PROBLEM REQUIREMENTS.
Nothing but the lines from the one with "Where should I click to: Click the Meer" down to the one with "Given: Open volatility" should be returned, exactly and with both ends included, from the material below.

INFORMATION.
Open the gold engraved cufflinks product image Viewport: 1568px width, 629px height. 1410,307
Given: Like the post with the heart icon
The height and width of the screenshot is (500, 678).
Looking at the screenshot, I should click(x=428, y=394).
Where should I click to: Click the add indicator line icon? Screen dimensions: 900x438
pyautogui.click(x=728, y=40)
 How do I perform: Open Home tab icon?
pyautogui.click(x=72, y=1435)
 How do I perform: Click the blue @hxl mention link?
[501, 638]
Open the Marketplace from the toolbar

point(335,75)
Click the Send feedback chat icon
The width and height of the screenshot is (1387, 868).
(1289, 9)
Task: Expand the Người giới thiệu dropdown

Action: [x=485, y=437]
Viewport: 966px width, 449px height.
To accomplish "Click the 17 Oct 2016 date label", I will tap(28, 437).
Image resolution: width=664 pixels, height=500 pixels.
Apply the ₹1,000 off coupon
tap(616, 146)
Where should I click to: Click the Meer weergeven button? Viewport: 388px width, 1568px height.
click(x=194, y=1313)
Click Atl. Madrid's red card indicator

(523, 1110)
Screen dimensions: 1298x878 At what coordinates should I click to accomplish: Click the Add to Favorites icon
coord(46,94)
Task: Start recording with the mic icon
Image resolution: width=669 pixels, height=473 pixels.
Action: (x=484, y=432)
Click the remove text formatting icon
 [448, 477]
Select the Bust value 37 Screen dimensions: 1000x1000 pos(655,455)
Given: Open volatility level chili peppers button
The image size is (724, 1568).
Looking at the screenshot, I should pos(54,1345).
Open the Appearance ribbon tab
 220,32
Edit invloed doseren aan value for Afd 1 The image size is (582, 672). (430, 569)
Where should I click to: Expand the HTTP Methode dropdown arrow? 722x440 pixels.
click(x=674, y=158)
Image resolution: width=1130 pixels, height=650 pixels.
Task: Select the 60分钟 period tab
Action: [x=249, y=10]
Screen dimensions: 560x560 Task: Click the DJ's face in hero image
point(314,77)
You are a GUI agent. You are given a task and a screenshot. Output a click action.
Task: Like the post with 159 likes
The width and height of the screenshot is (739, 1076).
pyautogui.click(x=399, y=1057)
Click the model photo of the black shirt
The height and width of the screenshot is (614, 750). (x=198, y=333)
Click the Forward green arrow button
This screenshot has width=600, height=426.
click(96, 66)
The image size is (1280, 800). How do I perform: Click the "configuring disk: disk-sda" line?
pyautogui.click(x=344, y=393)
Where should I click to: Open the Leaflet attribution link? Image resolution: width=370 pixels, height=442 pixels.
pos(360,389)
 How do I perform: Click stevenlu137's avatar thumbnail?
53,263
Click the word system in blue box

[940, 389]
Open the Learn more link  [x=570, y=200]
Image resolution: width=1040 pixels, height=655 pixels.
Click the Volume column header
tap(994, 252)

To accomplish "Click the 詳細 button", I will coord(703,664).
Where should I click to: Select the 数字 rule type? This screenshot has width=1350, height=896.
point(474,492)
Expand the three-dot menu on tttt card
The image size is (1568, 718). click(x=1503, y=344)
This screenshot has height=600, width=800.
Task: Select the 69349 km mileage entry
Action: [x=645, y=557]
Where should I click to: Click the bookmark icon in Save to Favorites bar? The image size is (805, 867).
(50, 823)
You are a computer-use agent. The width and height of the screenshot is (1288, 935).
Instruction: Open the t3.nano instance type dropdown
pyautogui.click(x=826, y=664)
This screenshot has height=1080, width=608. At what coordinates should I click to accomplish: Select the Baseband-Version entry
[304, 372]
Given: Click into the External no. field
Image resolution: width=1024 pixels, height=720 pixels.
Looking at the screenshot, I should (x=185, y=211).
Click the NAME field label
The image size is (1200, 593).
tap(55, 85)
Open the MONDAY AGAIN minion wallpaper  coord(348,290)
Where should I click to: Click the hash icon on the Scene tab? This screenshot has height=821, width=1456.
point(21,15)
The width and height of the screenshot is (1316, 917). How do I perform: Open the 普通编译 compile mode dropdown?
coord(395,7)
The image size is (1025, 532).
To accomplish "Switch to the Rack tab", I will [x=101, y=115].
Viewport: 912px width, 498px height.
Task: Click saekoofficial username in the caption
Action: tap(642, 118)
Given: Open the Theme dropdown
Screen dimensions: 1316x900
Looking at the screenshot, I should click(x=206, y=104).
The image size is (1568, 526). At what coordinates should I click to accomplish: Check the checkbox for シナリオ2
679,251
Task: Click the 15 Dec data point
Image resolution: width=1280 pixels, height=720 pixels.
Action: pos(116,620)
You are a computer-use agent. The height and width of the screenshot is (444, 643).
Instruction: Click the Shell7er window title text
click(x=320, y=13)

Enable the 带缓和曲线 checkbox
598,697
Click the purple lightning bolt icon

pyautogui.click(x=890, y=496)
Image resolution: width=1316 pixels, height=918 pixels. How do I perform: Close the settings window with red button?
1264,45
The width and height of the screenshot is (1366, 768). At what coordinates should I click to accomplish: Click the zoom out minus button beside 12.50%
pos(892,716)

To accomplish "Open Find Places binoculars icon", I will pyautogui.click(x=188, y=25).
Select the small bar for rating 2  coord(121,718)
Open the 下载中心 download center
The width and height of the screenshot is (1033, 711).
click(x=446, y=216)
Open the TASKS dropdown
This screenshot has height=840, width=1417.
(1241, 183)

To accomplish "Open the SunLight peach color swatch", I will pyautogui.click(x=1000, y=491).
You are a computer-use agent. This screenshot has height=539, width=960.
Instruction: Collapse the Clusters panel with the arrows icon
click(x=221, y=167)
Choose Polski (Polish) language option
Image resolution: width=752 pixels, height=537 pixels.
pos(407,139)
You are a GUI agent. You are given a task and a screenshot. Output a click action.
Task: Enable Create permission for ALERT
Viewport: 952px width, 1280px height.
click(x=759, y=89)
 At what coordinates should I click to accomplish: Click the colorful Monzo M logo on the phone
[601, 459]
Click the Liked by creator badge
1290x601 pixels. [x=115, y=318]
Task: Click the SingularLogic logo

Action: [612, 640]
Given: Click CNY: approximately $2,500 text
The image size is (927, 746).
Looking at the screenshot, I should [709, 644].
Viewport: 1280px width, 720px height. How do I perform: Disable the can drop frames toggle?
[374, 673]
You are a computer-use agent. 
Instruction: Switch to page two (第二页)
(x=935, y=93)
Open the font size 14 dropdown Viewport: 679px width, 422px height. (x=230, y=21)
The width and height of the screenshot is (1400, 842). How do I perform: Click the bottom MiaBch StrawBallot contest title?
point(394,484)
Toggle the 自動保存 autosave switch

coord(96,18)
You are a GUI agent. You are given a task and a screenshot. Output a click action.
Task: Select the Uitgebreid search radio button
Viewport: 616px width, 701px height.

YOUR SOLUTION.
Where should I click to: Click the Meer weergeven button? Viewport: 388px width, 1568px height.
click(x=194, y=1313)
Click Atl. Madrid's red card indicator

(523, 1110)
Screen dimensions: 1298x878 At what coordinates should I click to accomplish: Click the Add to Favorites icon
coord(46,94)
Task: Start recording with the mic icon
Image resolution: width=669 pixels, height=473 pixels.
Action: (x=484, y=432)
Click the remove text formatting icon
 [448, 477]
Select the Bust value 37 Screen dimensions: 1000x1000 pos(655,455)
Given: Open volatility level chili peppers button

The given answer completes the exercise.